The managed care industry’s growing role in Medicaid got a boost Monday when the Obama administration approved Texas’ plan to shift one million additional recipients into private health plans by 2013.
The approval is the latest signal the administration will give broad leeway to states to expand managed care in Medicaid if they meet performance measures showing they are improving care. Currently, about half the 60 million people in Medicaid, the state-federal program for the poor, are covered by private managed care plans that have promised to coordinate care and hold down spending.
The Centers for Medicare and Medicaid Services (CMS), which oversees the program, has been pushing to make states and hospitals more accountable for how they use federal Medicaid dollars.
The agency is targeting the dollars “to improve care rather than just giving it to hospitals to use as they see fit,” said James Verdier, a senior fellow at Mathematica, a nonpartisan think tank.
“CMS is doing exactly the right thing,” said Sara Rosenbaum, a health policy professor at George Washington University. “I think other states will follow.”
The federally approved plan for Texas is also being closely watched by other states because of how it changes –and potentially increases –Medicaid payments to hospitals that treat the poor.
The Texas approval comes one year after the Obama administration approved a similar managed care expansion in California. There, too, the administration allowed hospitals to tap into supplemental Medicaid funds if they met certain performance measures. Florida’s bid to expand its Medicaid managed care program, which is pending with the federal government, is also likely to require hospitals to meet quality criteria, said Bruce Rueben, president of the Florida Hospital Association.
Hospitals in Texas, like those in about 30 states, can tap into supplemental Medicaid dollars, called “upper payment limit” funds, designed to help them make up for low base payments.
Those funds accounted for $2.6 billion this year, or about a quarter of Medicaid spending on hospitals. But that access was threatened by the expansion of managed care because hospitals would contract with private health plans, rather than with the state.
Federal regulators agreed to allow the continuation of those payments, and also expand the pool of Medicaid money to nearly $6 billion a year. To qualify for a significant portion of that, however, hospitals must show they are improving quality and access to care. Until now, there’s been no such requirement.
“I think states will welcome removing hurdles to using managed care since the expansion of managed care is a far better response to the economic realities than some of the alternatives,” said Darin Gordon, Tennessee Medicaid director and vice president of the National Association of Medicaid Directors.

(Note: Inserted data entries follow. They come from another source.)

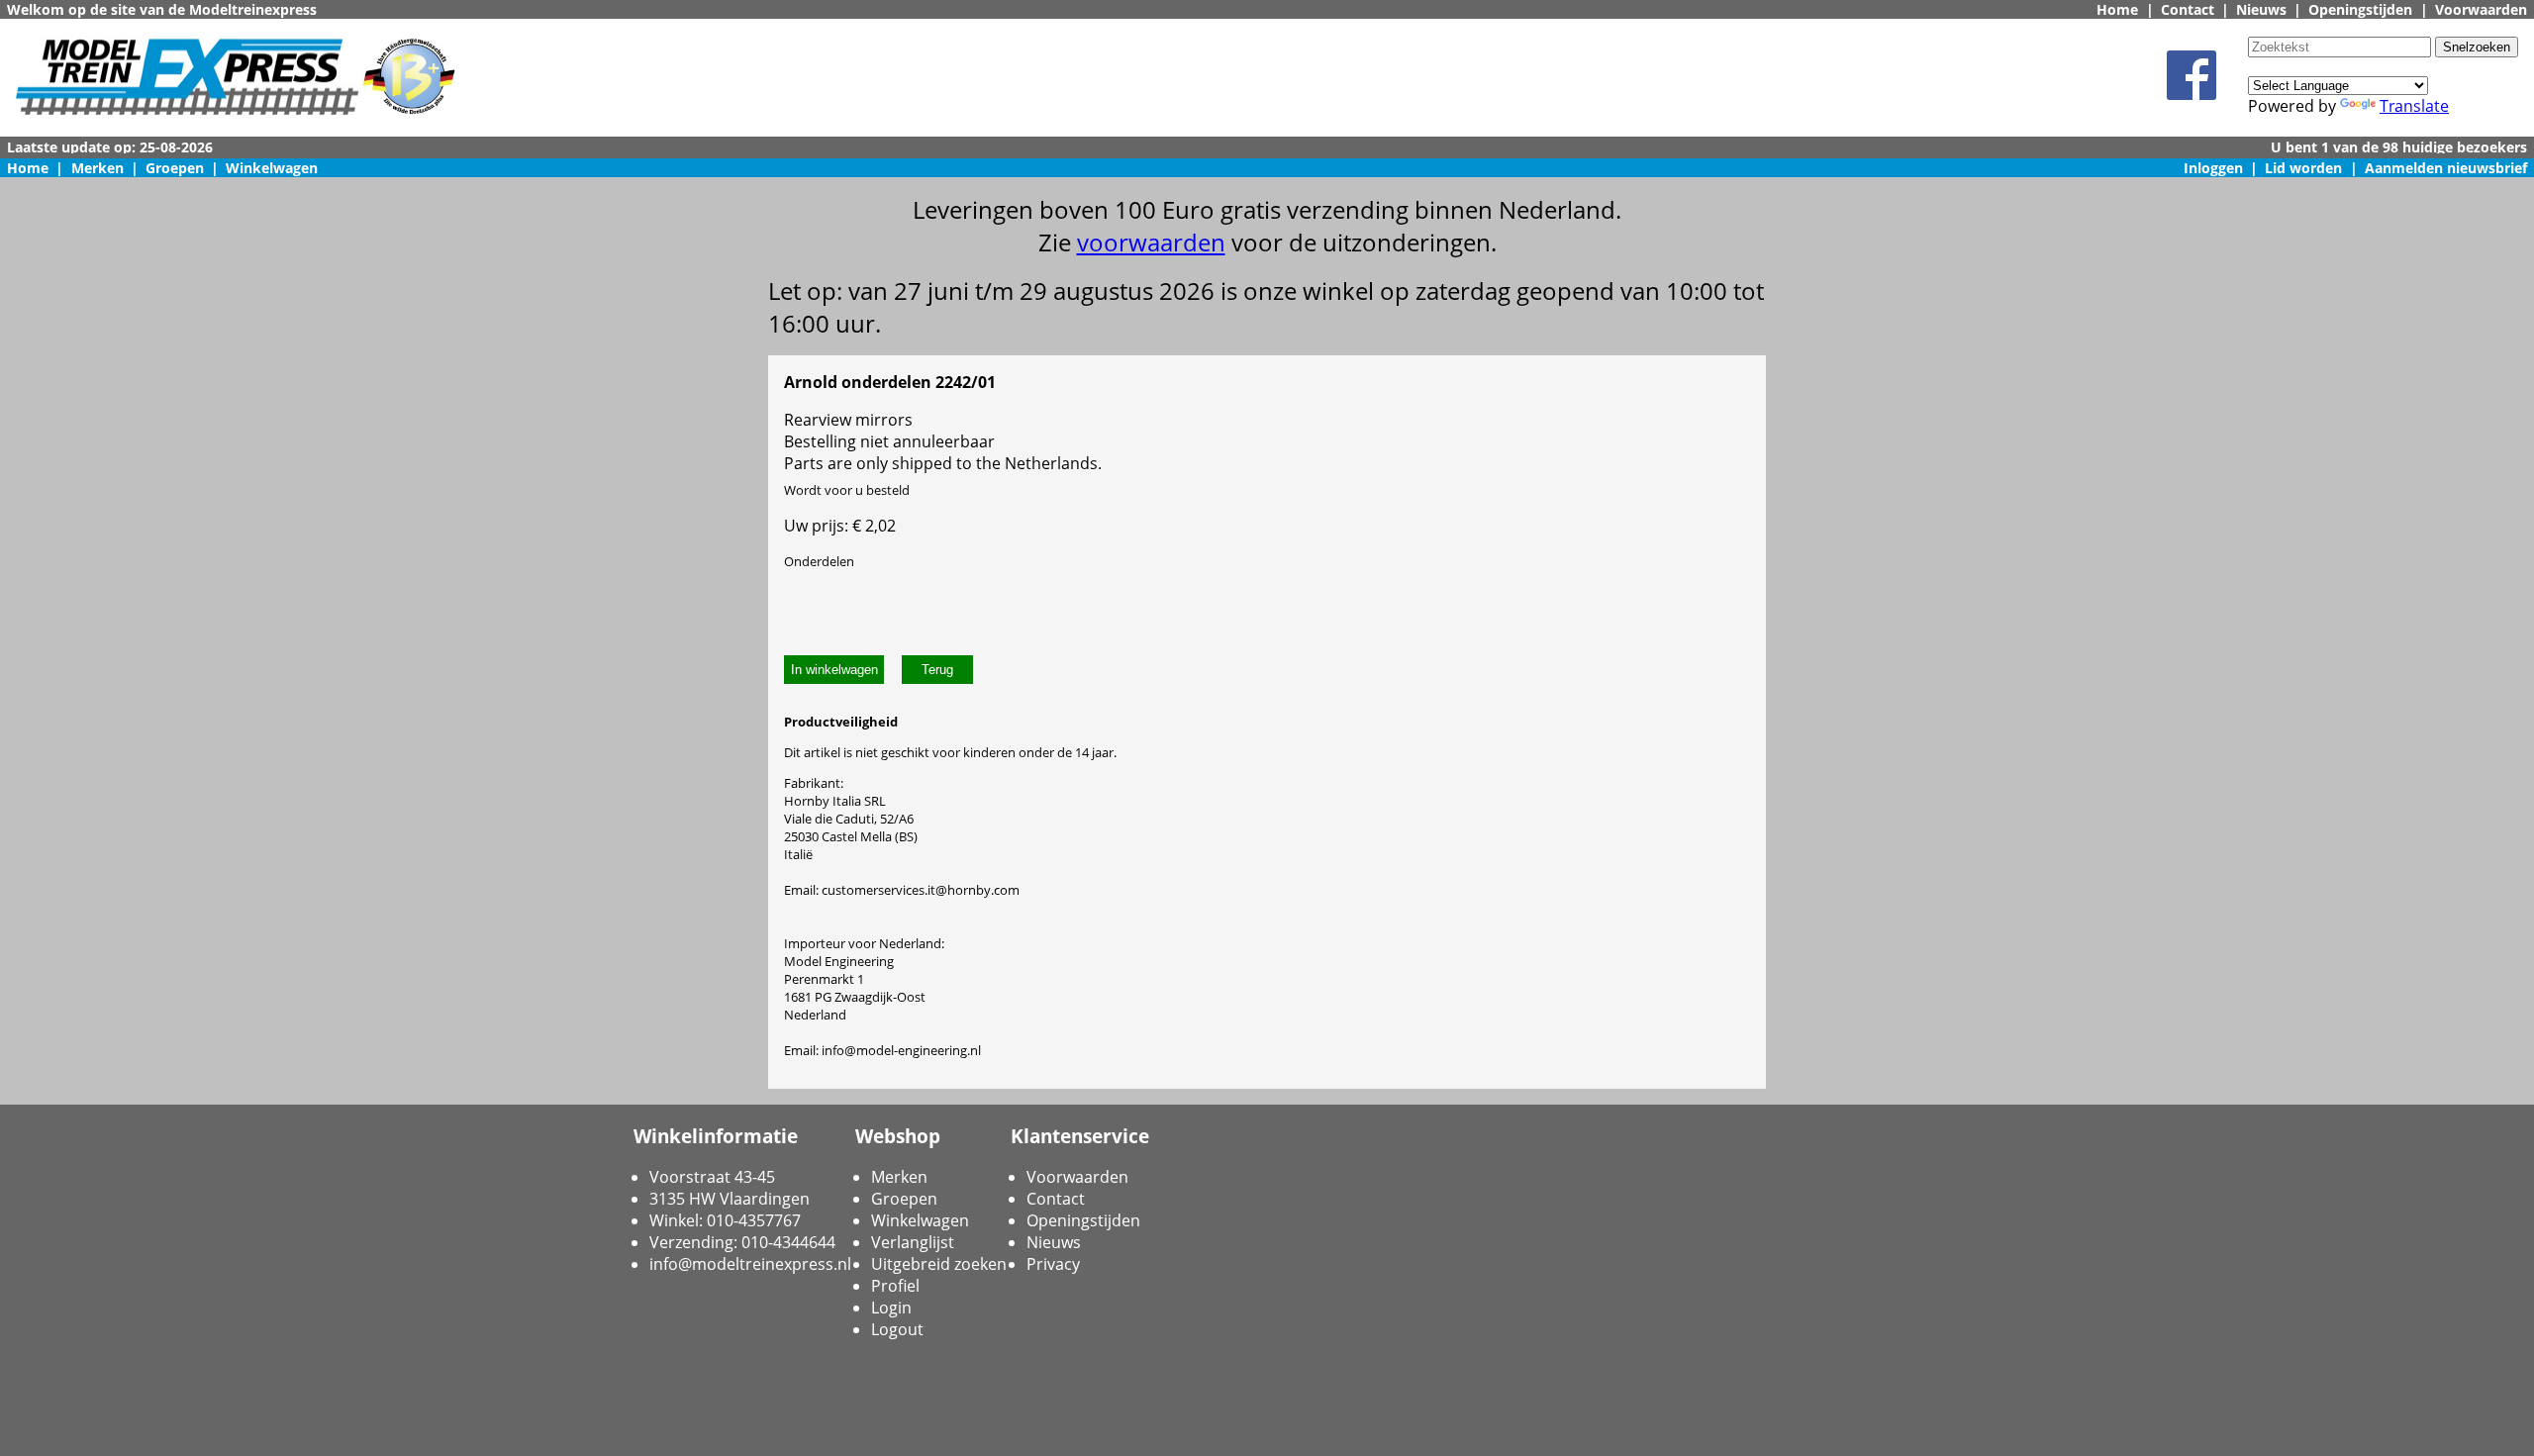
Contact (2187, 9)
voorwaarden (1151, 242)
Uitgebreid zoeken (939, 1264)
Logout (897, 1329)
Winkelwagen (272, 167)
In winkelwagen (834, 669)
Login (891, 1307)
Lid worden (2303, 167)
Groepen (175, 167)
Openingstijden (2360, 9)
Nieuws (2261, 9)
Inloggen (2213, 167)
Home (2117, 9)
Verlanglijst (912, 1242)
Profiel (895, 1286)
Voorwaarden (2481, 9)
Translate (2414, 106)
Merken (97, 167)
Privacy (1053, 1264)
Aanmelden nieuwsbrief (2446, 167)
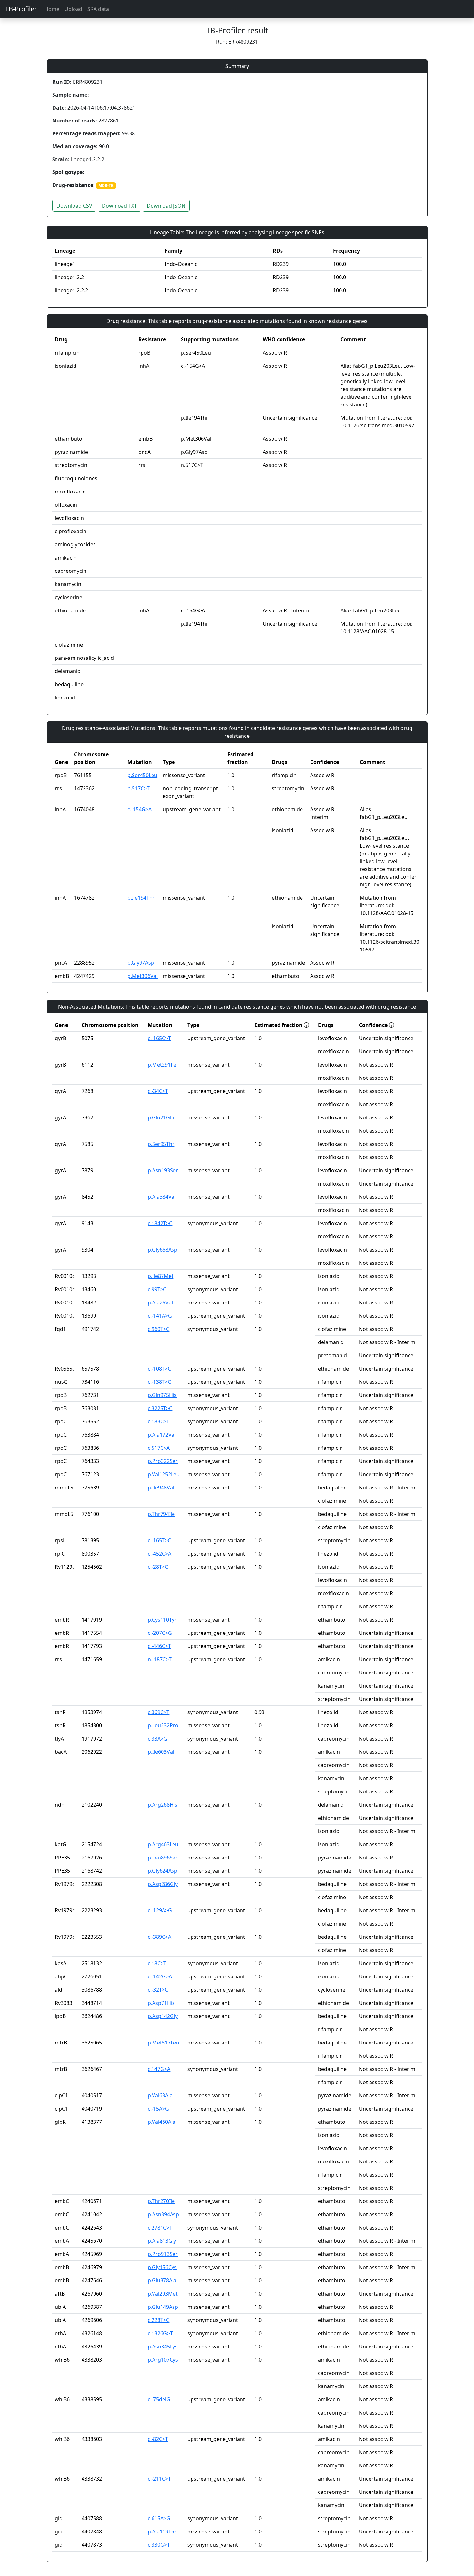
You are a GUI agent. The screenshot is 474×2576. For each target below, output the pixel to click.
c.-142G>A (160, 1976)
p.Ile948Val (161, 1487)
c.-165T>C (159, 1540)
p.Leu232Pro (163, 1725)
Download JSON (166, 205)
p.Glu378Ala (162, 2280)
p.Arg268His (162, 1804)
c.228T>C (158, 2320)
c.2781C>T (160, 2227)
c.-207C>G (160, 1632)
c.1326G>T (160, 2333)
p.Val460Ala (161, 2121)
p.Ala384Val (162, 1196)
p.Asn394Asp (163, 2214)
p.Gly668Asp (162, 1249)
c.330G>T (159, 2544)
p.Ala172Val (162, 1434)
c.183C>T (158, 1421)
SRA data (98, 9)
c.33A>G (157, 1738)
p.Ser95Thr (161, 1143)
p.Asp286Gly (163, 1884)
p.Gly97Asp (140, 962)
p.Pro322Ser (163, 1461)
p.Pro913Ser (163, 2254)
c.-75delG (159, 2399)
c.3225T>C (160, 1408)
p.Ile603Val (161, 1751)
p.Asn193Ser (163, 1170)
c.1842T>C (160, 1223)
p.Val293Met (163, 2293)
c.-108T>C (159, 1368)
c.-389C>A (159, 1936)
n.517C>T (138, 788)
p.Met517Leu (163, 2042)
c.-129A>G (160, 1910)
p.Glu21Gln (161, 1117)
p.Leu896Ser (163, 1857)
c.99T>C (157, 1289)
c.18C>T (157, 1963)
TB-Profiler (21, 9)
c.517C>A (159, 1447)
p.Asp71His (161, 2002)
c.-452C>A (159, 1553)
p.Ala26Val (160, 1302)
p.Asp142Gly (163, 2016)
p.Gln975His (162, 1395)
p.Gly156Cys (162, 2267)
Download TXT (119, 205)
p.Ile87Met (160, 1276)
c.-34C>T (158, 1091)
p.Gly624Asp (162, 1870)
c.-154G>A (139, 809)
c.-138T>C (159, 1381)
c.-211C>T (159, 2478)
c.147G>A (159, 2069)
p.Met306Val (142, 976)
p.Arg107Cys (163, 2359)
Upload (73, 9)
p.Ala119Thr (162, 2531)
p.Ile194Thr (141, 897)
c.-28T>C (158, 1566)
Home (51, 9)
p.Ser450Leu (142, 775)
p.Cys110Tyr (162, 1619)
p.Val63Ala (160, 2095)
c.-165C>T (159, 1038)
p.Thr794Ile (161, 1513)
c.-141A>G (160, 1315)
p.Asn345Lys (163, 2346)
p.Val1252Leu (164, 1474)
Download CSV (74, 205)
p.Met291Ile (162, 1064)
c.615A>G (159, 2518)
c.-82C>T (158, 2439)
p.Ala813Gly (162, 2240)
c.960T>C (158, 1328)
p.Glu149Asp (163, 2306)
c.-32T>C (158, 1989)
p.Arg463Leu (163, 1844)
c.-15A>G (158, 2108)
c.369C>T (158, 1712)
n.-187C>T (160, 1659)
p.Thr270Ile (161, 2201)
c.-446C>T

The Texas’ Medicaid plan has political ramifications. That’s because Texas Gov. Rick Perry, a GOP presidential candidate, has argued to reduce federal restrictions on how states run Medicaid. He endorsed turning the program into a block grant and briefly considered having the state drop out of the program. The agreement between federal and state officials adds more rules even as it helps the state draw down more federal dollars.
The plan covers five years and would help the state increase its supplemental Medicaid dollars from $12 billion to $30 billion over the five years.
Private hospitals in Texas have been able to tap into the upper payment limit Medicaid dollars through partnerships with public hospitals. If the private hospitals can show they are removing a financial burden on the public facilities—such as by running a diabetes clinic for the poor—they can access the money. But critics have argued there is little oversight of the arrangements. The new regional partnerships, which would set goals for hospitals such as lowering readmissions or unnecessary use of emergency rooms would bring more transparency to the system, Texas Medicaid officials say.
Medicaid managed care in Texas has a mixed record of success in improving Medicaid recipients access to care and quality of care, said Anne Dunkelberg, associate director of the Center for Public Policy Priorities, a liberal-leaning research group based in Texas. “It’s not been a panacea,” she said.
Texas has had Medicaid managed care for more than a decade though it’s been limited to urban areas. The expansion will require Medicaid recipients in many rural counties and the Rio Grande Valley to join the plans, which typically require enrollees to use certain providers.
The Texas expansion involves no additional state dollars. That’s because to get the extra money for hospitals, local tax funds are put into a state pool to draw down more federal funds. New regional partnerships organized by large public hospital districts will help determine how the supplemental Medicaid dollars are paid out.